Lines below starting with the line with "The width and height of the screenshot is (856, 610)." and going on through the line with "Task: Select the teal vertical pillar" must be output exactly; the rest of the records must be left out.

EXTRACTED ENTRIES:

========

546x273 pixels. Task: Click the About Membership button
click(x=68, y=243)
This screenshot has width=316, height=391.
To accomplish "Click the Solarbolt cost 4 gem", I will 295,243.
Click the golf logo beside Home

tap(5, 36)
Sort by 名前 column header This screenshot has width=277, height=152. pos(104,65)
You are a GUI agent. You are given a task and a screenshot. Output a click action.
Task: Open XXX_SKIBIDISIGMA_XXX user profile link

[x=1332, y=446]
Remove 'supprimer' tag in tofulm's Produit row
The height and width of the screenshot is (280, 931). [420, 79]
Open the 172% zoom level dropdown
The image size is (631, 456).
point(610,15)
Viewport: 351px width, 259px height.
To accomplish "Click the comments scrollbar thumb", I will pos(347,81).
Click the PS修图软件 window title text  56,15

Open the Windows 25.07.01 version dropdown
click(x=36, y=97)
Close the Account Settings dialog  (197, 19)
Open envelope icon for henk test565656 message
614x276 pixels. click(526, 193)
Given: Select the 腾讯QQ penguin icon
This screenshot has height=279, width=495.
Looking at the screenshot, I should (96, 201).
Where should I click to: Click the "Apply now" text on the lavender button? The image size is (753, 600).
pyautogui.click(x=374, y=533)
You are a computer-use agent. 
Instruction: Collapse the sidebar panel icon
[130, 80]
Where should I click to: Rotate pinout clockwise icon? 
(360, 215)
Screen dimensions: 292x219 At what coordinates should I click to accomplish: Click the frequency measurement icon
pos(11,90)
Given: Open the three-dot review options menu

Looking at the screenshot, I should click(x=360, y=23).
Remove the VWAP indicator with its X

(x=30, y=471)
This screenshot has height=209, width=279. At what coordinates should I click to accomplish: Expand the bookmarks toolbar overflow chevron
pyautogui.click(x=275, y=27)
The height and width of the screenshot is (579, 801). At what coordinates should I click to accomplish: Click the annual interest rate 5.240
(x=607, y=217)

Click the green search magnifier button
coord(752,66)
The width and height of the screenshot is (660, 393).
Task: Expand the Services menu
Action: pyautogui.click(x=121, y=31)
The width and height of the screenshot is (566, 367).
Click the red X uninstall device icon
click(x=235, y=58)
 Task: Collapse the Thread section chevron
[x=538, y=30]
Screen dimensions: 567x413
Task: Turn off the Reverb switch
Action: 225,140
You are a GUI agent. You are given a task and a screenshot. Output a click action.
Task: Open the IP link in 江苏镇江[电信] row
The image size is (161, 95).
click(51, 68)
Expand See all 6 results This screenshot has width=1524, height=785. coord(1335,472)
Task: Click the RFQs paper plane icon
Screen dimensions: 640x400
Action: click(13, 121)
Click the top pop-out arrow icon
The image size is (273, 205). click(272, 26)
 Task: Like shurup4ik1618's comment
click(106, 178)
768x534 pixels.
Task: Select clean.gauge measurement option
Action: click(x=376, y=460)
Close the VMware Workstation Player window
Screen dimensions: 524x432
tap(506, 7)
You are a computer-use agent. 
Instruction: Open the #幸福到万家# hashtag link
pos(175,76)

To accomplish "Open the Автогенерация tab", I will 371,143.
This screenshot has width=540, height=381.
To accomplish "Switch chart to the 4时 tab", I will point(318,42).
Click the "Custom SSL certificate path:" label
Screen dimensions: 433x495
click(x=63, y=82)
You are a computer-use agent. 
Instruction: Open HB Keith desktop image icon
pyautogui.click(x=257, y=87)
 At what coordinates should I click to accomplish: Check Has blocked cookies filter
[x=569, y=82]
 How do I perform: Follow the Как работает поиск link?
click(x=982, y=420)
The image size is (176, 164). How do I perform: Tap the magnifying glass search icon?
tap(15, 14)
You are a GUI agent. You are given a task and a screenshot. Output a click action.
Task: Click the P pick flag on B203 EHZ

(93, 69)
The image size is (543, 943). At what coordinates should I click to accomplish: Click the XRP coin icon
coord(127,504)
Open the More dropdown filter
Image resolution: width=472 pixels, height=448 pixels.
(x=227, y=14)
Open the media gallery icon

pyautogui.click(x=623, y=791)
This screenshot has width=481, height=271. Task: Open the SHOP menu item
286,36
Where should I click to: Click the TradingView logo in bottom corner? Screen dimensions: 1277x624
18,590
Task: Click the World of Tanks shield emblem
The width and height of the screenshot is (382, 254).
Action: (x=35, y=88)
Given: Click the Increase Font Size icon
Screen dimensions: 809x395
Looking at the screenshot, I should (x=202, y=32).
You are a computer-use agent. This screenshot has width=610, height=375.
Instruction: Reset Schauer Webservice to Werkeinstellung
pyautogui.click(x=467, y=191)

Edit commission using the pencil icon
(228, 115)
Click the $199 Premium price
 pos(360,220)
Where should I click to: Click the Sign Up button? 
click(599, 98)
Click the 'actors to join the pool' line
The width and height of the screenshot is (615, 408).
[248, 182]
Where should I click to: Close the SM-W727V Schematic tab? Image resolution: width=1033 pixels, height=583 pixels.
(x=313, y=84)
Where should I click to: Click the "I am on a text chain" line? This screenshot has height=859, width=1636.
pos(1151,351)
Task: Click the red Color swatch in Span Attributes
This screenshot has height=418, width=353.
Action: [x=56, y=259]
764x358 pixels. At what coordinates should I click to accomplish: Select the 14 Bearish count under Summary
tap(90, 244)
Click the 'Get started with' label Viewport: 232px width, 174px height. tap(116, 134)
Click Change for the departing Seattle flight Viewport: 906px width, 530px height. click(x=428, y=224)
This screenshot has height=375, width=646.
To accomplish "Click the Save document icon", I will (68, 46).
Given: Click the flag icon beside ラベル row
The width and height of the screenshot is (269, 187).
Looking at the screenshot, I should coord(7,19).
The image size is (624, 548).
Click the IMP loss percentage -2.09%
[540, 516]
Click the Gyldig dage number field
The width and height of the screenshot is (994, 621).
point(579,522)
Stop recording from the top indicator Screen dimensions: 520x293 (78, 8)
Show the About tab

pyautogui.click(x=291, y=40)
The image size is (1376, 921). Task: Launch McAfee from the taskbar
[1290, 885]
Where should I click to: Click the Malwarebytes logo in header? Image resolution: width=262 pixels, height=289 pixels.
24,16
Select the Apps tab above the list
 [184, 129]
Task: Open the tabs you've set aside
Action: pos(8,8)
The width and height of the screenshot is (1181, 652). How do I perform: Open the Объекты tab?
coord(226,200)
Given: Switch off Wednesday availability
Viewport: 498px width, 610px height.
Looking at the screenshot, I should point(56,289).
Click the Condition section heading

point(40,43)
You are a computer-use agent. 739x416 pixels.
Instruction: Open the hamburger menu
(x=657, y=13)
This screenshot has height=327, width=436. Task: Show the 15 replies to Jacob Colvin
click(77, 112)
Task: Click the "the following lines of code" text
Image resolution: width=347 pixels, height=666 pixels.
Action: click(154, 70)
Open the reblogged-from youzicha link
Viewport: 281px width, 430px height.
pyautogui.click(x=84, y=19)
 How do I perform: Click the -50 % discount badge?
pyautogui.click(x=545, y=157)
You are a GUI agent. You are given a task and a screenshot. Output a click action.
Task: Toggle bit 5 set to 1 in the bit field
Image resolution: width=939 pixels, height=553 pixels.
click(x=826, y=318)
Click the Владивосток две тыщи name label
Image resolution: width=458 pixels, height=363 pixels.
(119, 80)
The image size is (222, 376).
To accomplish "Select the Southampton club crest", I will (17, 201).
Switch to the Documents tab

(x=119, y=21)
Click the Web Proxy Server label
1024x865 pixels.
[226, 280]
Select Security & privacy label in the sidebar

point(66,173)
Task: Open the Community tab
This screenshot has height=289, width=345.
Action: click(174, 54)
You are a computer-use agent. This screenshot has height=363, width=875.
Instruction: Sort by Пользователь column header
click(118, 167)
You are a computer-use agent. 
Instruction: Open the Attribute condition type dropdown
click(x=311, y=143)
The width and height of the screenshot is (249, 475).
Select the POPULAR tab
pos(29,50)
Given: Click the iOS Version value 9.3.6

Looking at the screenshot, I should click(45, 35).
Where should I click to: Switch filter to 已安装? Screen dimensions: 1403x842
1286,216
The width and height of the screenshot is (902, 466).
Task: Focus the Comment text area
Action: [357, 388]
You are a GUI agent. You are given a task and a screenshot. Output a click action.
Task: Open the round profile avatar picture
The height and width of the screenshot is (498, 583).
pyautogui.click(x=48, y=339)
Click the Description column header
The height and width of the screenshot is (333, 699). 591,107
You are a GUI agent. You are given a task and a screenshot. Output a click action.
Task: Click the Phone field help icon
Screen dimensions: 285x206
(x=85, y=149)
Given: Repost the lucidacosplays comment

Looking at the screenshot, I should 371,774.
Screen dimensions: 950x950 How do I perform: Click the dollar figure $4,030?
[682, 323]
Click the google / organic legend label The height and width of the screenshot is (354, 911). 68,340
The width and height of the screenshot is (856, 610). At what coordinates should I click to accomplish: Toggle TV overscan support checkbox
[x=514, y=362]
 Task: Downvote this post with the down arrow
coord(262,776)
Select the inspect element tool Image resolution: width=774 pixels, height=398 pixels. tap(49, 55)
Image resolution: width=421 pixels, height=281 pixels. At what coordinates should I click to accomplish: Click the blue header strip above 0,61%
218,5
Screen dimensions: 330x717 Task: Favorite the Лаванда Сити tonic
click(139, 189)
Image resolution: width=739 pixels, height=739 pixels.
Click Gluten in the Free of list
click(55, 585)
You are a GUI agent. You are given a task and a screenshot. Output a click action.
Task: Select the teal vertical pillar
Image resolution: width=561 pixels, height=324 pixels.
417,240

========

YOUR SOLUTION:
The width and height of the screenshot is (856, 610). At what coordinates should I click to accomplish: Toggle TV overscan support checkbox
[x=514, y=362]
 Task: Downvote this post with the down arrow
coord(262,776)
Select the inspect element tool Image resolution: width=774 pixels, height=398 pixels. tap(49, 55)
Image resolution: width=421 pixels, height=281 pixels. At what coordinates should I click to accomplish: Click the blue header strip above 0,61%
218,5
Screen dimensions: 330x717 Task: Favorite the Лаванда Сити tonic
click(139, 189)
Image resolution: width=739 pixels, height=739 pixels.
Click Gluten in the Free of list
click(55, 585)
You are a GUI agent. You are given a task and a screenshot. Output a click action.
Task: Select the teal vertical pillar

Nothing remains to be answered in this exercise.